Teenagers who use e-cigarettes are 'more likely to start smoking'

E-cigarettes: The study suggests that teens who vape are less likely to see smoking as posing health risks
PA
Chloe Chaplain8 February 2017

Using e-cigarettes makes teenagers more likely to take up smoking cigarettes, a study has suggested.

A team of researchers from the US examined whether vaping was a predictor of future cigarette smoking among 17 and 18-year-olds.

The study examined American pupils who had never smoked a cigarette by their final year of secondary school and interviewed them again a year later.

It found that those who had vaped in the previous 30 days were more than four times more likely to have smoked a cigarette by the time of the follow-up interview.

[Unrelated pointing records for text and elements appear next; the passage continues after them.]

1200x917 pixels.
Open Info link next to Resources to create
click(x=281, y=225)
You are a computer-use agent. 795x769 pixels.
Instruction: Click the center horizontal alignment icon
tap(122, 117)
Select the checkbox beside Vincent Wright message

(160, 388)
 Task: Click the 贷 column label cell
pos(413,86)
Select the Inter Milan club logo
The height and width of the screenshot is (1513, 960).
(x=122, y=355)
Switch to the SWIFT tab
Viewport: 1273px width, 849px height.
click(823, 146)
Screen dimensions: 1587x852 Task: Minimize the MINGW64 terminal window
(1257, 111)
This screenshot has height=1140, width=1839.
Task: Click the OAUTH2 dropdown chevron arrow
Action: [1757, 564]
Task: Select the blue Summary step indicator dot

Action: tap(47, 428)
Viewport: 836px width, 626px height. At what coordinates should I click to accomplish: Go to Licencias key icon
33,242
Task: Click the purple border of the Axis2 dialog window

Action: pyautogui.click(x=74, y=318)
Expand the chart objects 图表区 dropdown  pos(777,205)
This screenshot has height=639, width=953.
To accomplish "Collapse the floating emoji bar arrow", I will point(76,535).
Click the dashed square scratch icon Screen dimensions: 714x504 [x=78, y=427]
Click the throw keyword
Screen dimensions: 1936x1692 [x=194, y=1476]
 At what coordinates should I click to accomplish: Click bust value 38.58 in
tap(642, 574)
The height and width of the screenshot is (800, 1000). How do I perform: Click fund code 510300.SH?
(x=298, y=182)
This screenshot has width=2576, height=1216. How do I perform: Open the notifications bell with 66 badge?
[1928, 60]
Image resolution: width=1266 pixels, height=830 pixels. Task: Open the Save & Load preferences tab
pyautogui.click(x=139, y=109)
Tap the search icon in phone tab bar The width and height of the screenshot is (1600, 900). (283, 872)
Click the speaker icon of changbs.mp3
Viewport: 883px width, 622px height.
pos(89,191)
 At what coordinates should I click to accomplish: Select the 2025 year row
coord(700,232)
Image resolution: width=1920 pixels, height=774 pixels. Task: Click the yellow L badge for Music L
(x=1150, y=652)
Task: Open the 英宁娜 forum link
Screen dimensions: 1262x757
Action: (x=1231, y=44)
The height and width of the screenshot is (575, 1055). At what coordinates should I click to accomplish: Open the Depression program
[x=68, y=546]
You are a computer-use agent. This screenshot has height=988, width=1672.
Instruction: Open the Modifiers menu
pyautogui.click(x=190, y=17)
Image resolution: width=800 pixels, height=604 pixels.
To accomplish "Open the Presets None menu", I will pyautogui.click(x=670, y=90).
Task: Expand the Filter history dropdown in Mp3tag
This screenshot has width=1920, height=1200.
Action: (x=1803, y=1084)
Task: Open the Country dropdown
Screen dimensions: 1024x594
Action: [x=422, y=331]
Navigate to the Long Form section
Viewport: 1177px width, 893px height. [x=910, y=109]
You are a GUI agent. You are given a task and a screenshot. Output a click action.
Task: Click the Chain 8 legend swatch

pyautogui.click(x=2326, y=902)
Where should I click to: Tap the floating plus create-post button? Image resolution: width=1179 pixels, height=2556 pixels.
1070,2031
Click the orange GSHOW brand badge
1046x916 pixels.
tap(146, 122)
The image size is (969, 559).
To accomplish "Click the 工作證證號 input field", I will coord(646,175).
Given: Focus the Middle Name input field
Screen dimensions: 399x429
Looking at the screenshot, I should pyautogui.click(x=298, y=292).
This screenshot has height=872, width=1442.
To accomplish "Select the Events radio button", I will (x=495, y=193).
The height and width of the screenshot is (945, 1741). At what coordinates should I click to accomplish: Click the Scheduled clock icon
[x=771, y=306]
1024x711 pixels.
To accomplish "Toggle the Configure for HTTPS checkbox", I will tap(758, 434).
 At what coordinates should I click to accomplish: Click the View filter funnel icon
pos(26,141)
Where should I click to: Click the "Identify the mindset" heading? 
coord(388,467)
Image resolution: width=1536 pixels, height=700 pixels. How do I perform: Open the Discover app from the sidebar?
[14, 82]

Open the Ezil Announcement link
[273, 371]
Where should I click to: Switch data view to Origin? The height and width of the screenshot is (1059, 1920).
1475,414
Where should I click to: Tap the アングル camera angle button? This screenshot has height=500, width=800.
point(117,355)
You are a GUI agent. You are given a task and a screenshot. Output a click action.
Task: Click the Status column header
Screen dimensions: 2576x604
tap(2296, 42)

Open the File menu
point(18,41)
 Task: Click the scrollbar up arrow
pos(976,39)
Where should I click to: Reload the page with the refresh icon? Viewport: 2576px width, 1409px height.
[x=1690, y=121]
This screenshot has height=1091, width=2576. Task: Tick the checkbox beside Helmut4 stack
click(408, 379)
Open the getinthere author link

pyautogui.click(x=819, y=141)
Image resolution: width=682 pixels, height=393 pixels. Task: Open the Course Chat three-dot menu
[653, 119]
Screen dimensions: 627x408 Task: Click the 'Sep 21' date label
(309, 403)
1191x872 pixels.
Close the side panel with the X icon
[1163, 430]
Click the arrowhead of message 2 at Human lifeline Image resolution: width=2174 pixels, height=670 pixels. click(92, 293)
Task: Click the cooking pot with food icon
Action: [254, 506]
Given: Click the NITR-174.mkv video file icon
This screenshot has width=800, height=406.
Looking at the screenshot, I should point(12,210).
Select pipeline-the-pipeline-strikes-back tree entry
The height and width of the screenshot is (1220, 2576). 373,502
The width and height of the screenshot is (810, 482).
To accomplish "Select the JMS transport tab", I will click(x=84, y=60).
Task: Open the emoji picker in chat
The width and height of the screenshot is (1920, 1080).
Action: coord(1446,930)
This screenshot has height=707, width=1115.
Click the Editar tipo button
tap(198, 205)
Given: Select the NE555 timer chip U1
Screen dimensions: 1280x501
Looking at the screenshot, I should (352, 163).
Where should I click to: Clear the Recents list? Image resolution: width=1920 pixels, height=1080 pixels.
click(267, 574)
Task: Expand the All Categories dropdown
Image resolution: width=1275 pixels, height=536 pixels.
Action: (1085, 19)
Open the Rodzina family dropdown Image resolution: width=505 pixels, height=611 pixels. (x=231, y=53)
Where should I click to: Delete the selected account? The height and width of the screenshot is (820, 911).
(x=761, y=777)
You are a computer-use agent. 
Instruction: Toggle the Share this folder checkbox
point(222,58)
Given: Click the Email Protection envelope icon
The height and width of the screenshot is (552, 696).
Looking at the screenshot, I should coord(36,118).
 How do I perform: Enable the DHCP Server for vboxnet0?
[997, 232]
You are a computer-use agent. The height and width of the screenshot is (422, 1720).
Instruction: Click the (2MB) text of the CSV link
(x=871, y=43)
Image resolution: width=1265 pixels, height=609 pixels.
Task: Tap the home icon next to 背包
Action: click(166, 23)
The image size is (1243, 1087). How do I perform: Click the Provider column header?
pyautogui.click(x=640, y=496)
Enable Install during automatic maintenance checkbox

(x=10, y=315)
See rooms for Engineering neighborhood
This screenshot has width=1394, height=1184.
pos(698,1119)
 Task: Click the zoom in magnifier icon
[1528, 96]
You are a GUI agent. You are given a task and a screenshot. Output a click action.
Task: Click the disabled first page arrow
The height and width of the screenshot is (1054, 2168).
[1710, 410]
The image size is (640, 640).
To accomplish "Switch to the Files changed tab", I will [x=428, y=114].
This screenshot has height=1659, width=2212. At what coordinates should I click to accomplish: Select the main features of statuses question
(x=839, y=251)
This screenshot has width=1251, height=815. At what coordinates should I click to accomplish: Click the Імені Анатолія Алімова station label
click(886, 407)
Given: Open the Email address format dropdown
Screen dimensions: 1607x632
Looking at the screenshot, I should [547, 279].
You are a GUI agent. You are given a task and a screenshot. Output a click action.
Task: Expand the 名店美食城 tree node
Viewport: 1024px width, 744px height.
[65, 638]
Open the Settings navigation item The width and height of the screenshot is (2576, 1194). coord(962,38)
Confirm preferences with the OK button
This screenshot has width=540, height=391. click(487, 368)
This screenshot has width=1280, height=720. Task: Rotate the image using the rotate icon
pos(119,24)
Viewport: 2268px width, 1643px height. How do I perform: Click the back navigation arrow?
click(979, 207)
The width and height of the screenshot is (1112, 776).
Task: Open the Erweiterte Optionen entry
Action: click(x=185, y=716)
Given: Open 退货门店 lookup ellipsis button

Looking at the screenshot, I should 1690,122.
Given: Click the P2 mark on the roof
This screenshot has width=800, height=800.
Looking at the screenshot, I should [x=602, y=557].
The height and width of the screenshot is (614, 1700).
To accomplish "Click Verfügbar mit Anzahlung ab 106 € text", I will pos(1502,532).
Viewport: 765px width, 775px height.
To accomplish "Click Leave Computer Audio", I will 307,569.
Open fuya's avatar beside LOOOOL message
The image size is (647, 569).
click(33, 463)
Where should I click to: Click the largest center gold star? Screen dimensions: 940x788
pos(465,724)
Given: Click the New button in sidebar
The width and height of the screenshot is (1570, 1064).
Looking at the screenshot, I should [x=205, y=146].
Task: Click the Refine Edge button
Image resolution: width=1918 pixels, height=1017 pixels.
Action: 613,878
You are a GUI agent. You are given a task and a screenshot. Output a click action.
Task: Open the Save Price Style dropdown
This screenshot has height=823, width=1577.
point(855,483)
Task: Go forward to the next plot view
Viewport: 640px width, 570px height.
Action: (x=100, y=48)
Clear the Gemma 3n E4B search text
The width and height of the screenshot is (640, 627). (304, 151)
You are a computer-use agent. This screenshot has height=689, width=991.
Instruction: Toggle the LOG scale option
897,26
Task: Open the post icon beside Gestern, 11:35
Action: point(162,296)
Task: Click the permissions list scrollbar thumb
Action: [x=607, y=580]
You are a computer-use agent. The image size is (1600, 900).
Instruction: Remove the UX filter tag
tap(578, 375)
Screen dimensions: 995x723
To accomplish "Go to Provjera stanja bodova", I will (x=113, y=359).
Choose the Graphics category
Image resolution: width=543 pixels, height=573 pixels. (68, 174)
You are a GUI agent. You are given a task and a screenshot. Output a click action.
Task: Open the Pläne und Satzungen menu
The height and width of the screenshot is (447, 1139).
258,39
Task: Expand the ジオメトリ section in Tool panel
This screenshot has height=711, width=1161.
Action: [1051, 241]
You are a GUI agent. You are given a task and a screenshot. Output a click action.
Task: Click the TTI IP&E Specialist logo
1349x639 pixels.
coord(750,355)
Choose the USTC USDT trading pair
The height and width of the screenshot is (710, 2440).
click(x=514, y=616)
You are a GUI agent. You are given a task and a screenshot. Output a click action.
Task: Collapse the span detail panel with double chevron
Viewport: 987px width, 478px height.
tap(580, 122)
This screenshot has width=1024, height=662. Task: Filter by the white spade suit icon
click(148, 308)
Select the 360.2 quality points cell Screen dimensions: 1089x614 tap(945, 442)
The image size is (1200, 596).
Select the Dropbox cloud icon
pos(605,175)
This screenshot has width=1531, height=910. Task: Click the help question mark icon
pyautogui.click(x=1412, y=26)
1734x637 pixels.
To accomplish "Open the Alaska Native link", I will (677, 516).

The study, published in the journal Tobacco Control, also found those who had vaped in the past month less likely to consider cigarettes as posing a "great risk" of harm.

Vaping: The teens were more likely to have smokes a cigarette if they had been vaping (Anthony Devlin/PA )
Anthony Devlin/PA

Scientists said this finding was "consistent with a desensitisation process".

"These results contribute to the growing body of evidence supporting vaping as a one-way bridge to cigarette smoking among youth," authors said.

"Vaping as a risk factor for future smoking is a strong, scientifically-based rationale for restricting youth access to e-cigarettes."

But Professor Peter Hajek, director of the Tobacco Dependence Research Unit at Queen Mary University of London, dismissed the findings as “trivial”.

He said: "This paper just shows that teenagers who try cigarettes are more likely to also try e-cigarettes (and the other way round) compared to teenagers who do not do such things. This is trivial."

Linda Bauld, professor of health policy at the University of Stirling, added: "We know e-cigarettes are far less harmful than smoking and we also know that teenagers are experimenting with these products.

"While we don't want to encourage that, the key public health priority is to prevent young people from starting to smoke, a habit that eventually kills one in two regular smokers."

The study comes after health experts gave vaping an emphatic thumbs after the first long-term study of its effects in ex-smokers.

After six months, people who switched from real to e-cigarettes had far fewer toxins and cancer-causing substances in their bodies than continual smokers, scientists found.